I would hate for the results of these “experiments” to uncover that Marine infantry training is more rigorous than Army Ranger training. And don’t laugh, but you can just bet I’ll be getting lots of jibes from my Marine buddies if indeed there are females who “complete” Ranger School. They’ll remind me about what I’m sharing here — just like the ribbing I got over the “Army of One” marketing campaign and the commercial that showed the Soldier with no weapon and out of uniform, running in the opposite direction from the rest of the Soldiers. I’m quite sure some of you remember that commercial!

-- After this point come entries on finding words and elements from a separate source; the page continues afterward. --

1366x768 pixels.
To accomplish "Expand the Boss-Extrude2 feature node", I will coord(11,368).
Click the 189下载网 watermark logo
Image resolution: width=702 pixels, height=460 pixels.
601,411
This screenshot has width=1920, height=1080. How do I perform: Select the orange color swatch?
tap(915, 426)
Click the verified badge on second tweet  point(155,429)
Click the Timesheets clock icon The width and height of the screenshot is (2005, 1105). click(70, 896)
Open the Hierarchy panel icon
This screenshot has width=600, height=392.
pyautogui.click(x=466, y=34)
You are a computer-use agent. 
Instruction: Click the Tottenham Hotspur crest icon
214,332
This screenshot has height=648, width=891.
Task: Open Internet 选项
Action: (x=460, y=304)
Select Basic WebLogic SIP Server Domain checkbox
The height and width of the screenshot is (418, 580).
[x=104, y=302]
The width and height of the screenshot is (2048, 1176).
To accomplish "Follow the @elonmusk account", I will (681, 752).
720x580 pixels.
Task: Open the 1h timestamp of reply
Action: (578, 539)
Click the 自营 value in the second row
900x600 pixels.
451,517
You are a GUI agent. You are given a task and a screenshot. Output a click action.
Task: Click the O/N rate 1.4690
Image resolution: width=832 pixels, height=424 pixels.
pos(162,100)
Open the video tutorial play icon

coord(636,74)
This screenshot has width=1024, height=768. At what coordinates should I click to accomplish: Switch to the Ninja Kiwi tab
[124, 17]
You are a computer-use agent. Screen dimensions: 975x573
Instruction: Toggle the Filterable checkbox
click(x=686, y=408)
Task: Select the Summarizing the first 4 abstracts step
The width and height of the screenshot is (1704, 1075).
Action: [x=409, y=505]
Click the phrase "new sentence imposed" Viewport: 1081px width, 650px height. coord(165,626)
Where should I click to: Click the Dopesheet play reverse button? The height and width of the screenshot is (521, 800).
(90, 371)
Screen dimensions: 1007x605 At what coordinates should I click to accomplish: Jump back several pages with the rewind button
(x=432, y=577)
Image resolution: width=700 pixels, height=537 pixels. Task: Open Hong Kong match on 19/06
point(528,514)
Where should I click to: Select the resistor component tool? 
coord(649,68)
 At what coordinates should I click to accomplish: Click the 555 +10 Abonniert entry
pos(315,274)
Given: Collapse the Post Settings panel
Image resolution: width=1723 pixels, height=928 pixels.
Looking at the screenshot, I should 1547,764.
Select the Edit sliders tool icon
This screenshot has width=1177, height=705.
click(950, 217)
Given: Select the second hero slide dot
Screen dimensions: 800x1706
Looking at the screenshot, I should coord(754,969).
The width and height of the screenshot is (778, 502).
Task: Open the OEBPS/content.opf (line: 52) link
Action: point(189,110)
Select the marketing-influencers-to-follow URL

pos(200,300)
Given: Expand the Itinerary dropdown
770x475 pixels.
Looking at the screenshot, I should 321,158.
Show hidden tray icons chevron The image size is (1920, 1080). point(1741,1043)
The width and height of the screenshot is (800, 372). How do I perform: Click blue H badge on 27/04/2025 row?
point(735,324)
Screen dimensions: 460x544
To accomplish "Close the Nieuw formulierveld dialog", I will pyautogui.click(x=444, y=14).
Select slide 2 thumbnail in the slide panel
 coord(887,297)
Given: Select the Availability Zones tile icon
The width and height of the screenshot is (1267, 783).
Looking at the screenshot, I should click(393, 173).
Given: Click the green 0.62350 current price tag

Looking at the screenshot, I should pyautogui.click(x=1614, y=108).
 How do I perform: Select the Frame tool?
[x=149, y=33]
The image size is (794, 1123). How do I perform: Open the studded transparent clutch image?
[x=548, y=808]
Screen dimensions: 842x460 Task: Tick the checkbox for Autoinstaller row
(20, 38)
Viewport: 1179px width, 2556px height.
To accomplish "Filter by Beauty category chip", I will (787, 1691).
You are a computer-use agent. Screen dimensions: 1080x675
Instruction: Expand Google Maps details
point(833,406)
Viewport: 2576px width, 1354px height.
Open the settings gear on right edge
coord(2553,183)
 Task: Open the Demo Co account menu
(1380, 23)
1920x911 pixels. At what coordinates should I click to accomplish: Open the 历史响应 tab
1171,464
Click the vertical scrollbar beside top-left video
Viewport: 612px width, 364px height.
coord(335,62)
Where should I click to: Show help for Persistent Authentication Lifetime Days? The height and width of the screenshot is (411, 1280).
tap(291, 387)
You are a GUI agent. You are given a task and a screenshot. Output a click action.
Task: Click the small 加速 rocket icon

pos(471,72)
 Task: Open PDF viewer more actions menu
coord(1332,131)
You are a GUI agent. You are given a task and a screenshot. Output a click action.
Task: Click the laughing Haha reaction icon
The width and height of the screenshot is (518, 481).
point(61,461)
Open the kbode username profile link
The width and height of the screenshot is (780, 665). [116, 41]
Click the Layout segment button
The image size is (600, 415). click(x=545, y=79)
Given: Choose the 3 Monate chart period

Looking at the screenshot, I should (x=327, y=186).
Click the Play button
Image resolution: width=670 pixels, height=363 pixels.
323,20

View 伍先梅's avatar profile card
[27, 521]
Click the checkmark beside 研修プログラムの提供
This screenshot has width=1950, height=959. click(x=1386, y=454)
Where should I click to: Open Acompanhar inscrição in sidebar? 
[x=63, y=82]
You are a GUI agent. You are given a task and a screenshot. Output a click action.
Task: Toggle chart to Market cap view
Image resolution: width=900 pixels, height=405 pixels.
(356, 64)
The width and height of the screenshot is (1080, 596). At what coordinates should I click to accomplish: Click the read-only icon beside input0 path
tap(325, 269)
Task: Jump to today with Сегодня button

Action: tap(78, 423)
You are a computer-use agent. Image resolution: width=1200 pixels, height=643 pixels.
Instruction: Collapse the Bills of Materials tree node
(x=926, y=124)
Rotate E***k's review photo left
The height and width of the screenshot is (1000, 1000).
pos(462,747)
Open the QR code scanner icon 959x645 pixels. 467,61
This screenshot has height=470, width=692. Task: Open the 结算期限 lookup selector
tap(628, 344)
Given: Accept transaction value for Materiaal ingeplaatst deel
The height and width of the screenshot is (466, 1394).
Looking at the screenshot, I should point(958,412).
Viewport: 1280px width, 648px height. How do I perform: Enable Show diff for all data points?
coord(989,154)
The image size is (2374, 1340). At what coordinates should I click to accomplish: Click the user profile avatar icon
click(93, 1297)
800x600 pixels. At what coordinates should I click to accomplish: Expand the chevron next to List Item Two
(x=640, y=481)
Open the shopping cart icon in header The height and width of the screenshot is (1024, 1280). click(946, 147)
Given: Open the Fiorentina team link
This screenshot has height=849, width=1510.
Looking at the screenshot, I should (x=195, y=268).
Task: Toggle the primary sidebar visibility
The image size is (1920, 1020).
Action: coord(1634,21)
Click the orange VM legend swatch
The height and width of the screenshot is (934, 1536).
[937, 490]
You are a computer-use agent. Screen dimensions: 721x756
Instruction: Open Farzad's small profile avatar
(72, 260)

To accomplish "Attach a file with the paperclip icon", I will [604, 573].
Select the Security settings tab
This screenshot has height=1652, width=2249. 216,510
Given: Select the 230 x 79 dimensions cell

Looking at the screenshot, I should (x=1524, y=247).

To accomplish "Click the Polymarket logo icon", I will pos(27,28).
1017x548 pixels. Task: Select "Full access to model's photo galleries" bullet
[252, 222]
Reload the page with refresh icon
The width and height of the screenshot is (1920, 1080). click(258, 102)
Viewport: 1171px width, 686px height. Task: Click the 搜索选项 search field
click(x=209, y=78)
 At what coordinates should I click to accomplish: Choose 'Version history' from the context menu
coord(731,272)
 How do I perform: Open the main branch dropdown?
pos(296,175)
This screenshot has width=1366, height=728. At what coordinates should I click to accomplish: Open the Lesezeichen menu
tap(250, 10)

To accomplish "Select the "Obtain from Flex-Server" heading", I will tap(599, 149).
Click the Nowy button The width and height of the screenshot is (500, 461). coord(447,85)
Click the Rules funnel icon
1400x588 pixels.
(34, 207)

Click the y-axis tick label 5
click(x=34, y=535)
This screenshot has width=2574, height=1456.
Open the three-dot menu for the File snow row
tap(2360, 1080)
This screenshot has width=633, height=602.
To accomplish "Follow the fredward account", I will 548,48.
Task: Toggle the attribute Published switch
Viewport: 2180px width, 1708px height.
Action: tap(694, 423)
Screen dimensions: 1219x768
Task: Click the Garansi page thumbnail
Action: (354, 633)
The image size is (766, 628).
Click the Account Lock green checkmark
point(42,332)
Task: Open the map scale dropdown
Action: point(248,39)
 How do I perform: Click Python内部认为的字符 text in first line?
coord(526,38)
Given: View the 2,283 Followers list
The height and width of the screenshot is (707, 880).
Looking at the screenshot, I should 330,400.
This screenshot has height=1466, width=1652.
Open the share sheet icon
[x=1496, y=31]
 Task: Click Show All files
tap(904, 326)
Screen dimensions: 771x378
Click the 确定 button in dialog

It was the Obama administration which issued the truly ill-conceived mandate that females be allowed to attend Army Ranger training in 2015 and next year, 2016, U.S. Navy SEAL training. I guess President Obama and Valerie Jarrett watched “G.I. Jane” too many times.
The Times say, “Marine Corps Commandant Gen. Joseph Dunford will use the data to issue a recommendation to Defense Secretary Ashton Carter on how the Corps intends to open up some combat jobs to women in 2016.”
I’m standing by for his report. I maintain the position that it would be better for us to assess how we develop a power projection, strike operations-oriented force to meet the requirements of the 21st century battlefield — not these “experiments.”
I am quite sure American taxpayers would prefer better equipment and training for the combat infantrymen we already have — as opposed to this. I hate to use the words of one recently announced presidential candidate but, “what difference at this point does it make” to assess whether females can pass infantry or Ranger training when we’re not engaging militant Islamic terrorism and jihadism as we witness its spread across the globe. I suppose the next focus for our military will be on fashionable dress uniforms?
And just how many taxpayer dollars have been spent on these “experiments?” I’d rather see those victims and survivor families from the 2009 Ft. Hood terrorist attack by Nidal Hasan be provided proper benefits.
If you have time this week, watch the film “Northwest Passage” and you’ll understand why Ranger Training is fashioned with swamp and mountain phase — the Army cancelled the desert phase some years ago. There are some tasks that are not common, and particularly not easy for the common Soldier or Marine to achieve. The important aspect of the military that some civilians — mostly leftist progressives — do not comprehend is that our profit margin is not in dollars and cents — it is in lives. And at this current time, with the resurgence of a historically savage and barbaric, tenacious and determined enemy hell bent on their archaic beliefs to fuel their atrocities — we need warriors fashioned after COL Rogers’ elite guerrilla unit.
We don’t need “experiments” in social equality and fairness.